There is a full bar and a half of silence.
The silence amplified by the fact that each time we’ve heard that three-note motif before, there has been the faint presence of the drone of the first violin, as if something is hanging on by a mere thread. Suddenly, it’s gone….and for six counts the listener hangs in suspense until the first violin repeats a bit of “Exhausted by the hardships of prison” over the three-note motif, this time played quietly, and then holds a D while the other instruments repeat the three-note motif one last time. The movement ends as the first violin plays D, E♭ C….pause….and only at the end, the full D, E♭ C, B figure.
To me, the climax of the entire quartet is that bar and a half of silence.
…The very first time Shostakovich has done this in a quartet.
And to me, it’s clear what that silence represents.
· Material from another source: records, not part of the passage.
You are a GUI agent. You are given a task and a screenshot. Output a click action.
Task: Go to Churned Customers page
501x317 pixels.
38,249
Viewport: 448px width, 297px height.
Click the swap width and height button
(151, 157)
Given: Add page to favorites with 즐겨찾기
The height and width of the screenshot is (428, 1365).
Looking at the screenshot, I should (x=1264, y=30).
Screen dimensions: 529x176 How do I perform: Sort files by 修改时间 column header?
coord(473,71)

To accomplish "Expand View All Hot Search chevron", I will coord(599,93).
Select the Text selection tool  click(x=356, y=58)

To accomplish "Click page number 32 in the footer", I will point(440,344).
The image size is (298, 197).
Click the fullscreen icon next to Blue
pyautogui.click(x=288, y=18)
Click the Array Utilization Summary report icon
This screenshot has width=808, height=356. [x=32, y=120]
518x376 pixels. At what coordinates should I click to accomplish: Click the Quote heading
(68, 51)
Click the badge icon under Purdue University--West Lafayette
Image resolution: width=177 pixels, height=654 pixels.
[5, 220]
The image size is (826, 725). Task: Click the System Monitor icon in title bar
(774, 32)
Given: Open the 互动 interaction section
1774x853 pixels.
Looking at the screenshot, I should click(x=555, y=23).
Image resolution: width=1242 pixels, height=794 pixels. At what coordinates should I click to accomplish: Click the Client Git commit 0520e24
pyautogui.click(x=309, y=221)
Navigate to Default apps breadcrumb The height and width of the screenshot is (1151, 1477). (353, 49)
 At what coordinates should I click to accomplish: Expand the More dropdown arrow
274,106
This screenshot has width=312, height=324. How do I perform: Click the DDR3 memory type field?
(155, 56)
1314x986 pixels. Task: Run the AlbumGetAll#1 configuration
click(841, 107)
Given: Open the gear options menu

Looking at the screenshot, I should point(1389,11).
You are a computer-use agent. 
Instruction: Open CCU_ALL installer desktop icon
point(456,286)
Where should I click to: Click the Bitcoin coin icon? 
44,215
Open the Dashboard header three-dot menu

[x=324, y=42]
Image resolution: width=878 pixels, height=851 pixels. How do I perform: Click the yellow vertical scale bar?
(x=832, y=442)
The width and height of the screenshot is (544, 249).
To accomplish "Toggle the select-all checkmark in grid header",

But the quartet does not end there. Life goes on. As it did for Shostakovich. And how it goes on is there, too…faintly, perhaps, at first, truncated, but eventually, made whole, albeit quiet, concealed. There are more full rests in the final movement of the quartet, which as Wendy Lesser points out are a “palpable presence” in the melody, which, unlike the fragmented version in the first movement, is now allowed to complete, bringing a degree of closure. Lesser notes that in the final movement, the four-note signature motif seems to now be less personal: “The here-I-am feeling has been dimmed and submerged; the Song of Myself turned into a kind f Notes from Underground, an expression on behalf of the damaged and oppressed, voiced by an idiosyncratic, solitary figure who nonetheless speaks for the rest of us.”
Silence also performs another purpose: it unifies both performer and listener. Those who are playing have an internal narrative as they interpret the music, and the listener has one as well, and the places they intersect are in the moments of silence.
John Cage said about 4’33,”There is no such thing as silence.” I agree, but in a different way. Silence–the lack of notes, the lack of paint, the lack of words–the space between–can speak powerfully. But one must listen to understand.